Sorry, pardon, why am I crying at my own story?
Apologies for the lack of updates. I just have the write this one as it comes and it hasn't came for ages!
iv. Closed Book
In which Eddie and Rachel realise that for all the things they know about each other, there are one thousand things they don't.
Summer Term
Week 8
He isn't much of a reader. She is halfway through a book, curled at the end of her sofa, the end closest to him. While her eyes are fixed firmly to the pages, darting ferociously from word to word, paragraph to paragraph, page after page, her fluffy-socked foot is outstretched, touching the holy, ribbed material covering his own foot. For comfort.
In the nights he spends here he has come to understand her somewhat. Between the school nights and the weekends, Rachel had become transparent to him. He just knows that she reads like this, almost hungrily. As an escape.
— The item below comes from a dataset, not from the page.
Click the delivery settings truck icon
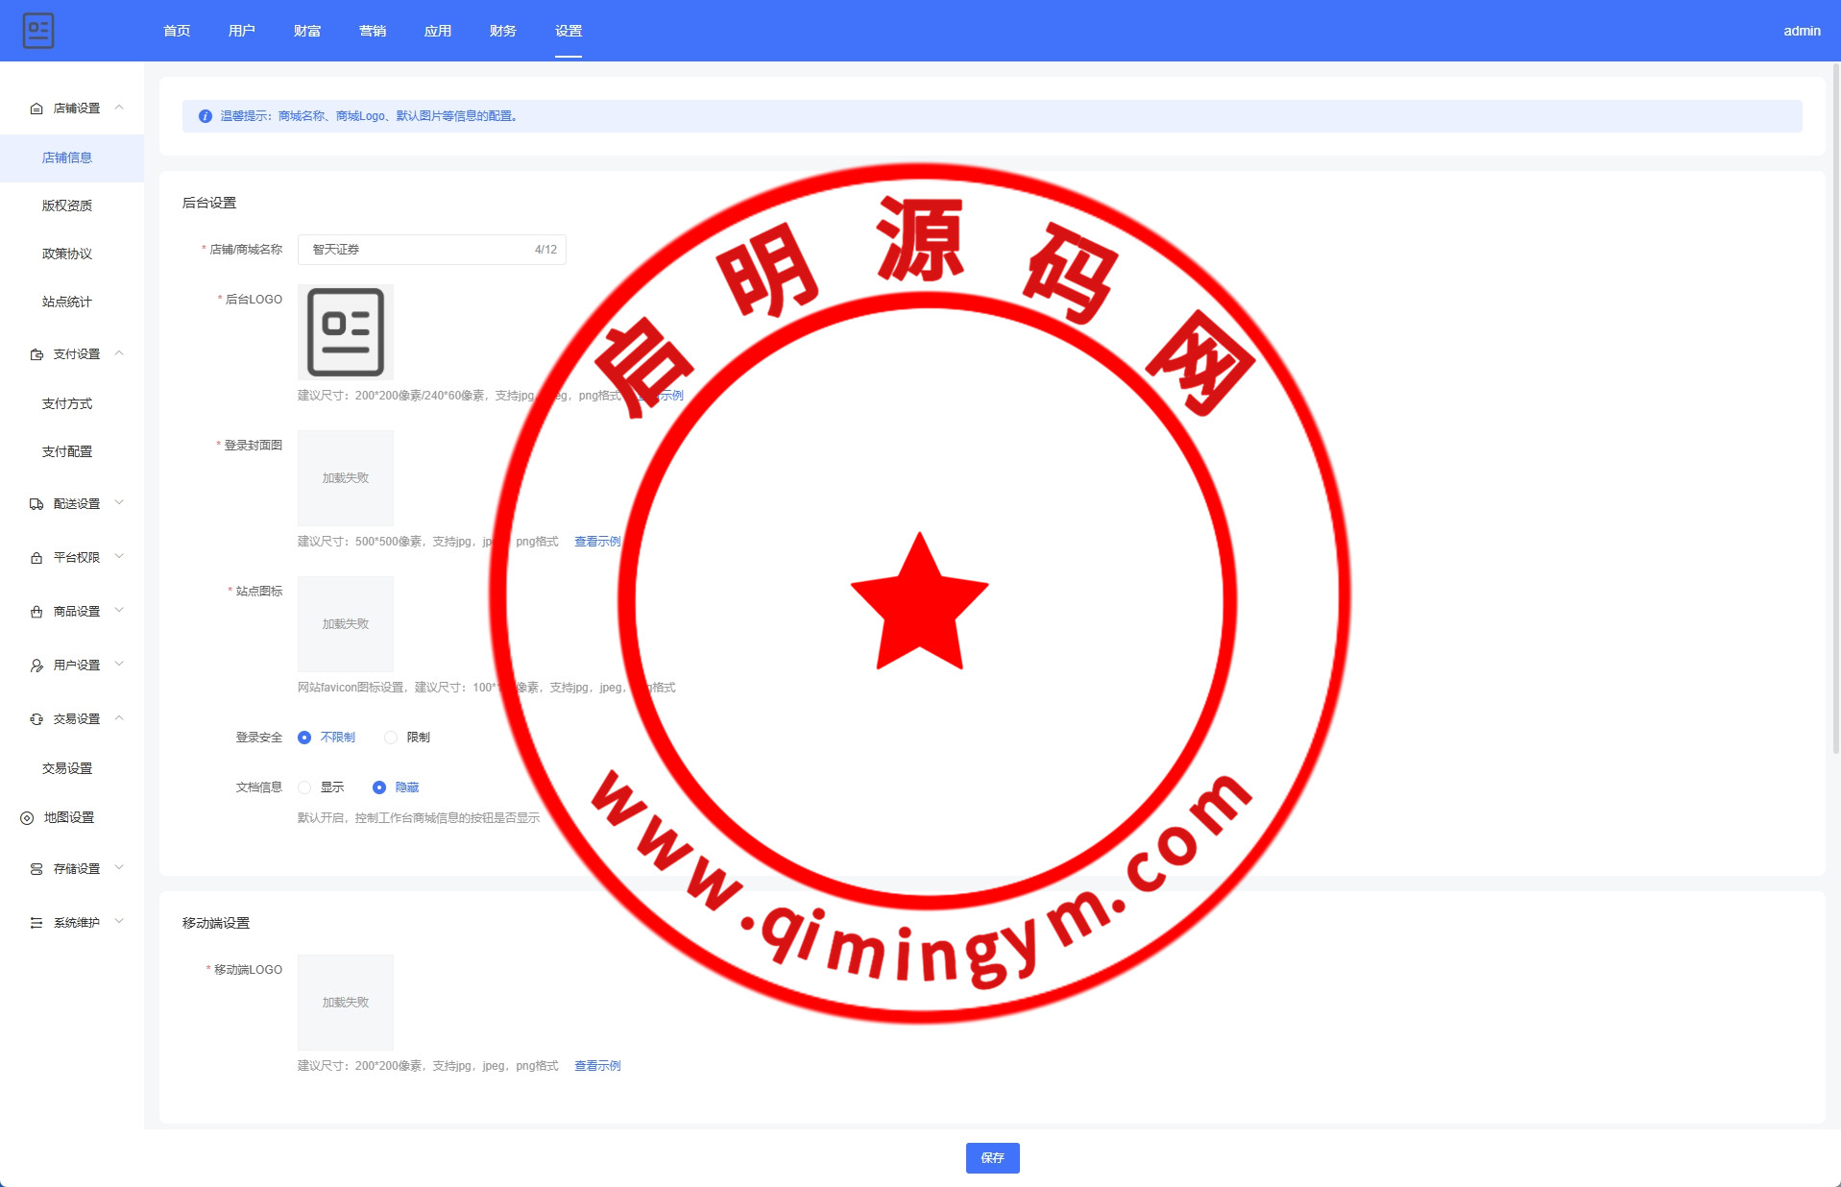Image resolution: width=1841 pixels, height=1187 pixels. pos(36,504)
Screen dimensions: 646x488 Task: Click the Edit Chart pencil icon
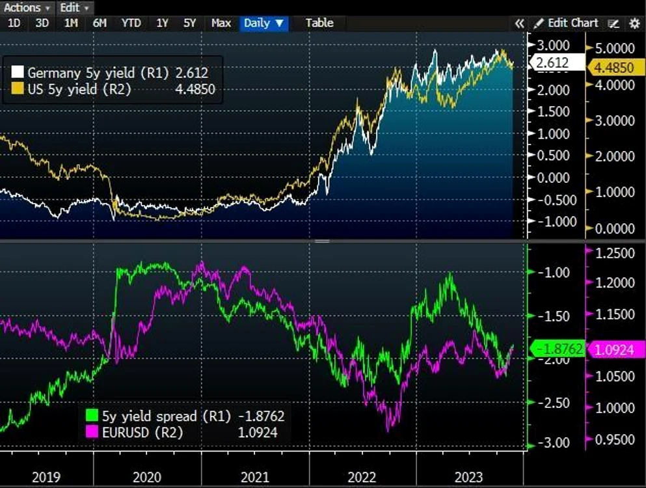pyautogui.click(x=538, y=23)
Yet for the first time this evening, as she has read her book and he has read her, he is struggling. As if the book he was trying to read was unopened. She had changed her mind about going for that drink tonight. She got her way, again. He is making do with the night's football match on the tv in the corner.
He had thought she was an open book. But then again, he had thought the same about Kim.
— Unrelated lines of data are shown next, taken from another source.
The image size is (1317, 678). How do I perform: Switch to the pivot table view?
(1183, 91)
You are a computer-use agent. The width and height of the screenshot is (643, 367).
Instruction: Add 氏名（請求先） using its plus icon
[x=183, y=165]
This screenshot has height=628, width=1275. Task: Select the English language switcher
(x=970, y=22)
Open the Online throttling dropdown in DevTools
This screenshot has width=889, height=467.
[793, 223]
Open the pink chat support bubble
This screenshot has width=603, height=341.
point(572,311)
And look what had happened.
"That poor baby."
She curls her toes slightly as she speaks, as if to make sure he was still there. Shakes her head. Eyes still firmly on the words in front of her.
The more cynical side of him wonders if she is talking about the little girl that was born today in the school toilets to two sixteen year olds. But Rachel wasn't like that. Rachel wasn't like him. She was probably talking about the little girl who had just been taken away from her mother to be jetted off to a foreign country, for the second time in her short span of life.
"You can't take it all on."
"I know. But her future is so uncertain, I just-"
Perhaps she did mean Chlo Charles' baby. She was a teenager, now a mother, he didn't blame her for being unsure. Donte, the newborn's volatile father, had looked at the baby as if she were everything. He remembers that feeling. He misses it.
"Would you ever have children? Your own, I mean."
He watches her stiffen. When she looks up, it is the face of the woman he met in the school office, over a year ago. To read her would be to uncomfortably crack the spine of an expensive, unaffordable hardback.
"I don't think so, no."
Suddenly, the room feels a little bit hollow. Not perhaps because he is disappointed, but because he thought he knew all there was to know about her. School night confessions like this makes him wonder if he knew her at all. Closed book.
"I just…can't imagine feeling so helpless…"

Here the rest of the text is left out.